Ein kurzer Check durch das Praxisteam vor dem ersten digitalen Termin kann helfen, mögliche gesundheitliche oder technische Hindernisse für eine erfolgreiche Teilnahme an der Videosprechstunde frühzeitig zu erkennen. Bei technischen Schwierigkeiten kann angeregt werden, ob eine vertraute Person aus dem Umfeld beim Einrichten des Geräts oder beim Start der Videosprechstunde unterstützen kann oder ob eine Begleitung während der gesamten Sprechstunde sinnvoll wäre.
Zusätzlich kann eine kurze Checkliste die Vorbereitung auf die Videosprechstunde erleichtern.

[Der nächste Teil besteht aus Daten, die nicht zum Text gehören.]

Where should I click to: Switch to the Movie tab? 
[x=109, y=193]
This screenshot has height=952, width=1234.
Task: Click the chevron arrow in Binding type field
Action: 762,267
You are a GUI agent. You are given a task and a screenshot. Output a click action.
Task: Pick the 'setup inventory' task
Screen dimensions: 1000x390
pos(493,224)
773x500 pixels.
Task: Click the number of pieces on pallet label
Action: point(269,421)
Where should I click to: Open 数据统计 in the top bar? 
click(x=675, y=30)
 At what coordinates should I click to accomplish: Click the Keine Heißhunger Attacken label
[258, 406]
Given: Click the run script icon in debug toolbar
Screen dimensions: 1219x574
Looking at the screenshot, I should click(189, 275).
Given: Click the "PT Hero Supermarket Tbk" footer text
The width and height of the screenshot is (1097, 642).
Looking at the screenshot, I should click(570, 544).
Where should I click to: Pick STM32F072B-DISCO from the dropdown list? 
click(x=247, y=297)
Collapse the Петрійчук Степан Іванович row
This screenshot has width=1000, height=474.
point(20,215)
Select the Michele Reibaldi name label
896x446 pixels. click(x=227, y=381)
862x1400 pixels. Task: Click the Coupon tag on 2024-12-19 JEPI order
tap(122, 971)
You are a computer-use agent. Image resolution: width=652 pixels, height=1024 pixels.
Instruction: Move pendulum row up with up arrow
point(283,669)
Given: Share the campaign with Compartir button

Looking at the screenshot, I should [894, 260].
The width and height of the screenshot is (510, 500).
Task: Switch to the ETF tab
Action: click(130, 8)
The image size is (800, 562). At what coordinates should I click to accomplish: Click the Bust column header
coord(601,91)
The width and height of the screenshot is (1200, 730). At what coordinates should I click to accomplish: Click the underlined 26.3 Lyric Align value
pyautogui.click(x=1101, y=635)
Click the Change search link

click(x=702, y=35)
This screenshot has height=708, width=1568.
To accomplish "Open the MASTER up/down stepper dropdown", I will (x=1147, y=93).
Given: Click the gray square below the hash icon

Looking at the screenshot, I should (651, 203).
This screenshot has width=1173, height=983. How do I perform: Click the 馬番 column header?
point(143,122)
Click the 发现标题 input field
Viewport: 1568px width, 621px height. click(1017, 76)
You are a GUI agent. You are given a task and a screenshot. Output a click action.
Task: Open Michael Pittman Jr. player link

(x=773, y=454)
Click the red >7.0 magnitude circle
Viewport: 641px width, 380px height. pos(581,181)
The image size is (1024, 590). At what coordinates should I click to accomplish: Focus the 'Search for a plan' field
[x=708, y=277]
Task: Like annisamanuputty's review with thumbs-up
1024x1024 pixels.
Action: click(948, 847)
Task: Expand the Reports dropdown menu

Diese kann Hinweise zur technischen Ausstattung, zur Nutzung der Videokonferenzplattform und zur Gesprächsvorbereitung enthalten.
Regelmäßige Besprechungen im Praxisteam können zudem dazu beitragen, die Erfahrungen auszuwerten und mögliche Verbesserungsmaßnahmen abzuleiten.
Fazit
Ältere Menschen zeigen Offenheit gegenüber Telemedizin, wenn sie gut begleitet werden. Hausarztpraxen können sie dabei unterstützen, entsprechende Angebote zu nutzen. Voraussetzung dafür ist, dass technische Fähigkeiten und Vertrauen in die Technologie realistisch eingeschätzt werden. So kann Telemedizin gezielt und wirksam eingesetzt werden.
Literatur
- Leff B, Ritchie CS, Rising KL, Cannon K, Wardlow L. Addressing barriers to equitable telehealth for older adults. Front Med (Lausanne). 2025 Jan 23;12:1483366. doi:10.3389/fmed.2025.1483366. PMID: 39917065; PMCID: PMC11799546.
- Maresova P, Javanmardi E, Barakovic S, Barakovic Husic J, Tomsone S, Krejcar O, Kuca K. Consequences of chronic diseases and other limitations associated with old age – a scoping review. BMC Public Health. 2019 Nov 1;19(1):1431. doi:10.1186/s12889-019-7762-5. PMID: 31675997; PMCID: PMC6823935.
- Ashraf MN, Gallant NL, Bradley C. Digital health interventions in older adult populations living with chronic disease in high-income countries: protocol for a scoping review. JMIR Res Protoc. 2024;13:e49130. doi:10.2196/49130. PMID: 38546710; PMCID: PMC11009846.
- Starbird LE, DiMaina C, Sun CA, Han HR. A systematic review of interventions to minimize transportation barriers among people with chronic diseases. J Community Health. 2019 Apr;44(2):400–11. doi:10.1007/s10900-018-0572-3. PMID: 30206755; PMCID: PMC6450539.
- Dahlgren, C., et al., Short- and intermediate-term impact of DTC telemedicine consultations on subsequent healthcare consumption. The European Journal of Health Economics, 2024. 25(1): p. 157-176 DOI: 10.1007/s10198-023-01572-z.
- Khanassov V, Ilali M, Ruiz AS, et al. Telemedicine in primary care of older adults: a qualitative study. BMC Prim Care. 2024;25:259. doi:10.1186/s12875-024-02518-x.